JAKARTA – Sikap kehati-hatian tingkat tinggi tengah diambil oleh pucuk pimpinan Kementerian Keuangan (Kemenkeu) dalam merespons prahara yang membelit Direktorat Jenderal Bea dan Cukai (DJBC). Di tengah desakan publik yang menuntut penonaktifan segera, Menteri Keuangan Purbaya tunggu hasil sidang soal nama Dirjen Bea Cukai Djaka di kasus suap sebelum menjatuhkan sanksi administratif yang bersifat final.
Langkah ini diambil oleh Menkeu Purbaya Yudhi Sadewa demi menjunjung tinggi asas praduga tak bersalah (presumption of innocence), sekaligus memastikan bahwa keputusan instansi didasarkan pada pembuktian hukum yang sah ( inkrah), bukan sekadar pada opini publik.
Memisahkan Opini dari Fakta Hukum
Munculnya nama Direktur Jenderal (Dirjen) Bea Cukai, Djaka Budi Utama, dalam dakwaan Jaksa Penuntut Umum (JPU) terkait aliran dana pelicin dari perusahaan importir nakal memang menjadi pukulan telak. Kendati demikian, Purbaya menilai bahwa fakta persidangan tersebut masih harus diuji kebenarannya oleh majelis hakim.
“Kita hidup di negara hukum. Pencopotan jabatan eselon satu tidak bisa dilakukan sembarangan hanya berdasarkan dakwaan awal. Bahwa nama beliau disebut, iya kita dengar.
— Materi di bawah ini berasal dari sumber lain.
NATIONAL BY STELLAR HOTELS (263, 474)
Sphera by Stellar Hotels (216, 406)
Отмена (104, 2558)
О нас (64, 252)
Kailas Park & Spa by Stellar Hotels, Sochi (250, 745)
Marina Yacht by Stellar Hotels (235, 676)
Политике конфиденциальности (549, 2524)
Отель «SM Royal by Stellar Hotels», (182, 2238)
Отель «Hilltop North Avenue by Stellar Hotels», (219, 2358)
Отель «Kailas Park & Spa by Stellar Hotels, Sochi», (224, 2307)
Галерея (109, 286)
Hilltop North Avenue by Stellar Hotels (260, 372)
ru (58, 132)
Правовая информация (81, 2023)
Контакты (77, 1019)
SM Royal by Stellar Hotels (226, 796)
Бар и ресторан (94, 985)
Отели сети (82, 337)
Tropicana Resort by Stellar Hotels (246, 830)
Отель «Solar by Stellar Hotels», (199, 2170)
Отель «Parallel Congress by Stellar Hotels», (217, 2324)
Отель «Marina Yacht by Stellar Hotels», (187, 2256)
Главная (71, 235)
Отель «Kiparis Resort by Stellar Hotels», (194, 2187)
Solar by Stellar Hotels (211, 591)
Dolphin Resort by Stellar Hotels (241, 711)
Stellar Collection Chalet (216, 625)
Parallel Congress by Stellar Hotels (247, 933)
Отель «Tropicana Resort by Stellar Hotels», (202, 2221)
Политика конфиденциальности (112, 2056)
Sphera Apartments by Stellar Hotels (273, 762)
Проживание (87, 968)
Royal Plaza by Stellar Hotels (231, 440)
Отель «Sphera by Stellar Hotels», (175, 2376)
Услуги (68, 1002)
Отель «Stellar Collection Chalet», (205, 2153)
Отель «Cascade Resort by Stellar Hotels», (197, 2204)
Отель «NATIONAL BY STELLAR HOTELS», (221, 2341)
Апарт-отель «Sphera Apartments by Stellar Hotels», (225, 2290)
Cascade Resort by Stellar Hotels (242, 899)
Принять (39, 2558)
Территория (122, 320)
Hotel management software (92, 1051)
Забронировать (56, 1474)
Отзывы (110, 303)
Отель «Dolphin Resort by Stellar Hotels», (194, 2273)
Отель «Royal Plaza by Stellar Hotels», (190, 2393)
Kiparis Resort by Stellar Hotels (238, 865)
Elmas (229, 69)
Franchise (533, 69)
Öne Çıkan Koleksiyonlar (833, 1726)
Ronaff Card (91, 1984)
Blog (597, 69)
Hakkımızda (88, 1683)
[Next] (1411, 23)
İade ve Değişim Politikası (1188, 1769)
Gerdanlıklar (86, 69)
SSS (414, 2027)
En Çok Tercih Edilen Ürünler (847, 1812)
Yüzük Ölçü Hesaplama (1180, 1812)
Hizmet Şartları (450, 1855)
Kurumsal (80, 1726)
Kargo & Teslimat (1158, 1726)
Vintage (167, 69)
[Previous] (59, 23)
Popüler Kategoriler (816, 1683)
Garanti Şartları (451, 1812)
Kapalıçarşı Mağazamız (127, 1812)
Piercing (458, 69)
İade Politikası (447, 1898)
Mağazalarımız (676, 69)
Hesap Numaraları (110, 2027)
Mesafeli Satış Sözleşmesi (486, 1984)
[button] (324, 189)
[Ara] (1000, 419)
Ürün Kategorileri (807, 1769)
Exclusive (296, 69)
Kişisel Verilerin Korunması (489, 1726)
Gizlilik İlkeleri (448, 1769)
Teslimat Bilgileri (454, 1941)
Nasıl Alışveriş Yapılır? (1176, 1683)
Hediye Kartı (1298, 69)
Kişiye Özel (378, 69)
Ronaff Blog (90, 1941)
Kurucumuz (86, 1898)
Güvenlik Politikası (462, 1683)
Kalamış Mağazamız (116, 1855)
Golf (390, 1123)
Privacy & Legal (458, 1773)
Namun sikap institusi jelas: Purbaya tunggu hasil sidang soal nama Dirjen Bea Cukai Djaka di kasus suap ini selesai dan memiliki kekuatan pembuktian yang mengikat,” urai salah satu Staf Khusus Menteri Keuangan saat mengonfirmasi sikap atasannya.
Komitmen Tidak Akan Menjadi Tameng
Meski terkesan memberikan ruang bernapas bagi Dirjen Bea Cukai, Menteri Purbaya sebelumnya telah mengirimkan sinyal tegas bahwa Kementerian Keuangan tidak akan pernah menjadi tameng bagi pihak yang terbukti merugikan negara.
Pemerintah menjanjikan tiga langkah penindakan internal yang akan langsung dieksekusi apabila majelis hakim menjatuhkan vonis bersalah:
-
Pemberhentian Tidak Dengan Hormat (PTDH): Sanksi maksimal berupa pemecatan dari status Aparatur Sipil Negara (ASN) tanpa mendapatkan hak pensiun bagi oknum yang terbukti menerima suap.
-
Perombakan Struktural Menyeluruh: Melakukan audit investigatif lanjutan terhadap seluruh jajaran di bawah Dirjen yang terindikasi ikut menikmati atau membiarkan skandal manipulasi pajak impor ( under invoicing) tersebut terjadi.
-
Dukungan Penuh Pemiskinan Koruptor: Kemenkeu akan kooperatif membantu Komisi Pemberantasan Korupsi (KPK) dalam menelusuri dan menyita aset-aset kekayaan pejabat terkait untuk memulihkan kerugian negara.
Ujian Kredibilitas Pengawasan Pintu Negara
Skandal yang menyeret level pimpinan tertinggi di institusi kepabeanan ini merupakan ujian berat bagi reformasi birokrasi di Kementerian Keuangan. Publik dan kalangan pengusaha (importir) yang taat aturan terus memantau dengan saksama proses persidangan di Pengadilan Tindak Pidana Korupsi (Tipikor) Jakarta.
Sikap Purbaya yang memilih menunggu hasil pengadilan ini diharapkan tidak melunturkan komitmen “bersih-bersih” yang tengah digalakkan pemerintahan Presiden Prabowo Subianto demi mengamankan penerimaan negara dari kebocoran akibat ulah mafia impor.